== GIVEN DATA

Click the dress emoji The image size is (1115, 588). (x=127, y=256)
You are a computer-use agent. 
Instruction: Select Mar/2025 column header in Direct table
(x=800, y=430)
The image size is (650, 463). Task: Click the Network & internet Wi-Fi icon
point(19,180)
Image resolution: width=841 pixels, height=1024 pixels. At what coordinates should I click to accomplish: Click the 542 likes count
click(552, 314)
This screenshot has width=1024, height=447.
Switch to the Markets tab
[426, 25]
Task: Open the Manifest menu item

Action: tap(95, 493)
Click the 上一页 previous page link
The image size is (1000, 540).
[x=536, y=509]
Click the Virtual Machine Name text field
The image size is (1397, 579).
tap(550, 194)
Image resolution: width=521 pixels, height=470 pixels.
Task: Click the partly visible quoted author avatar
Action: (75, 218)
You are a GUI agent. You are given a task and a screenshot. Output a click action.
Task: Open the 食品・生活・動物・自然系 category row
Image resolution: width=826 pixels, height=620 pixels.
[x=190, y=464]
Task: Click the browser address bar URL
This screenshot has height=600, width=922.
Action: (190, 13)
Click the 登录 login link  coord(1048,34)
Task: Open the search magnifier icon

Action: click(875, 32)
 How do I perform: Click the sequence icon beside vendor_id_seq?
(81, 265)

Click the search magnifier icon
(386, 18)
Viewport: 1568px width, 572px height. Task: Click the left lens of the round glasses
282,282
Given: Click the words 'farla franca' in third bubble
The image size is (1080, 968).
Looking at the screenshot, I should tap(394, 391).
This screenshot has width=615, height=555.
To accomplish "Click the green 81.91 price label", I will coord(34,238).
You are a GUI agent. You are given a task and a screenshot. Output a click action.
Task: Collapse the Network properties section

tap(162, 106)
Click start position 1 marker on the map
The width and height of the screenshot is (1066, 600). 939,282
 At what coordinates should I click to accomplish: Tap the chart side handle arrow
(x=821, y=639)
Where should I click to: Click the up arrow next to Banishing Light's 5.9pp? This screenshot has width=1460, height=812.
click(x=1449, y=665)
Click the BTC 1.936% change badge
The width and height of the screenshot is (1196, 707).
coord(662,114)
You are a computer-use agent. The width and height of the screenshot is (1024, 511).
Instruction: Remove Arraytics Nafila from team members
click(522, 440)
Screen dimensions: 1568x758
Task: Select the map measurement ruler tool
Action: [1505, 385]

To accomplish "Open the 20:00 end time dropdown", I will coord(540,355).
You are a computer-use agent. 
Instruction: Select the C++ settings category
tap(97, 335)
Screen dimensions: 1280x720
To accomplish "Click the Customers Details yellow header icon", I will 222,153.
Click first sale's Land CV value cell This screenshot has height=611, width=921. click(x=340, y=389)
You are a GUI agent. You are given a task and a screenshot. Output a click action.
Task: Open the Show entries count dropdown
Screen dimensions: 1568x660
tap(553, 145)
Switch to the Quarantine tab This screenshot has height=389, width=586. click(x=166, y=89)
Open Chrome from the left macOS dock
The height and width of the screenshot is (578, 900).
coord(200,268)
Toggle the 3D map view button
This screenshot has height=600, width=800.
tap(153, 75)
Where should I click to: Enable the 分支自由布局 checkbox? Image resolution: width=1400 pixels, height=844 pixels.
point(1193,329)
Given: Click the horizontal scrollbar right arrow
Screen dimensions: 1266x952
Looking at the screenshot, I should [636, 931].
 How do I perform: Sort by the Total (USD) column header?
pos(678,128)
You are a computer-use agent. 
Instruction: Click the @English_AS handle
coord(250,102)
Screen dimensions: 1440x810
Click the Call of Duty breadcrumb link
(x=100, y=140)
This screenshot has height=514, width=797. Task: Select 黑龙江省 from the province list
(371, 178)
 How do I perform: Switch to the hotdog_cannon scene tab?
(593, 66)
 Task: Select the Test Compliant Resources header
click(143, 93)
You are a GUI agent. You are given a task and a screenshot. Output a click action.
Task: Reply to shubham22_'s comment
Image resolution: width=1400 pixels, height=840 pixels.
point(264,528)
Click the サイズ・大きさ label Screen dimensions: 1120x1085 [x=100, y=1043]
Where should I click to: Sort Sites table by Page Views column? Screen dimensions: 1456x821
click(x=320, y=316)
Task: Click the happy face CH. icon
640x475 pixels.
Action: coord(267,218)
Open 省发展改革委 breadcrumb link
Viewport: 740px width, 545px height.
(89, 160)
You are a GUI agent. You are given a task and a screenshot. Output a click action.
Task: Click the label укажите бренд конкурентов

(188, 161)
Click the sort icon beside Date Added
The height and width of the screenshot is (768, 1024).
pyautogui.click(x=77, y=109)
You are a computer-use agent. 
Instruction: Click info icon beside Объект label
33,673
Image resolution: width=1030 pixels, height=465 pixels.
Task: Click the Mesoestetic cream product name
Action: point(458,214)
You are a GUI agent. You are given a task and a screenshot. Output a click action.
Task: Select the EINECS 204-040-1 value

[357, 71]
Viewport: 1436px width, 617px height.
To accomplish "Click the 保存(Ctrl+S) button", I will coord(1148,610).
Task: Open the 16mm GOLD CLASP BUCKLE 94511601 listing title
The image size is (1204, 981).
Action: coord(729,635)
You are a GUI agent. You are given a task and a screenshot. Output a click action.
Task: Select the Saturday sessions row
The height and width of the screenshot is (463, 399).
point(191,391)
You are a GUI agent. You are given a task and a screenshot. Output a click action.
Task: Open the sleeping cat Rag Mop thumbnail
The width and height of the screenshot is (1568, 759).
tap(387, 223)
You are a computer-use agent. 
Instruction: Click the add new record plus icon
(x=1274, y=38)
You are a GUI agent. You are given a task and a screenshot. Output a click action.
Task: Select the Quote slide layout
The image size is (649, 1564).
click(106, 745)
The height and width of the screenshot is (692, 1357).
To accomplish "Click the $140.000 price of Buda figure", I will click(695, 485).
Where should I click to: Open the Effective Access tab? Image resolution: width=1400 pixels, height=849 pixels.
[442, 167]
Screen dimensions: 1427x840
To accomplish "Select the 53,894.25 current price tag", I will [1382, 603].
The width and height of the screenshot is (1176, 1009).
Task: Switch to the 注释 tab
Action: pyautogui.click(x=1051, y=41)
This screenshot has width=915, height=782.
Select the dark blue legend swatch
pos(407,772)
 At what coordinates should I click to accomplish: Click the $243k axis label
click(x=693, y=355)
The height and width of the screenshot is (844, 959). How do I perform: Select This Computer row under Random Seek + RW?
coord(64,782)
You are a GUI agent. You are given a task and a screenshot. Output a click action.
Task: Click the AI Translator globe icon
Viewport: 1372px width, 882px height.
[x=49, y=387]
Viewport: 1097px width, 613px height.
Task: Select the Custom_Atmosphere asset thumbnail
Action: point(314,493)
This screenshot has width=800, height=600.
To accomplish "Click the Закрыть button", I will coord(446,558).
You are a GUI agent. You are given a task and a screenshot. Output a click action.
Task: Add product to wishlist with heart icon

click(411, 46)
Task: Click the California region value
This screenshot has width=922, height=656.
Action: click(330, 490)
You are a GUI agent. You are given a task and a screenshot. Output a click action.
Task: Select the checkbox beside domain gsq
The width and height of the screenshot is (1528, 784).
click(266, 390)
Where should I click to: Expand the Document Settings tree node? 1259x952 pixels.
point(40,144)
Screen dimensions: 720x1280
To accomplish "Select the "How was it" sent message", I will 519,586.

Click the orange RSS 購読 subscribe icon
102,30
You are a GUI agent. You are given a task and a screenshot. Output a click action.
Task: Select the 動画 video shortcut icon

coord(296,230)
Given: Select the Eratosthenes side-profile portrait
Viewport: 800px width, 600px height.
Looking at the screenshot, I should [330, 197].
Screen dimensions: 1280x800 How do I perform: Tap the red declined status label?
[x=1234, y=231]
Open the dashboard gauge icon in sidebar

====

→ EXERCISE PROMPT
If a line in the records contains the word "dropdown", copy it out.

→ RESPONSE TO THIS EXERCISE
To accomplish "Open the 20:00 end time dropdown", I will coord(540,355).
Task: Open the Show entries count dropdown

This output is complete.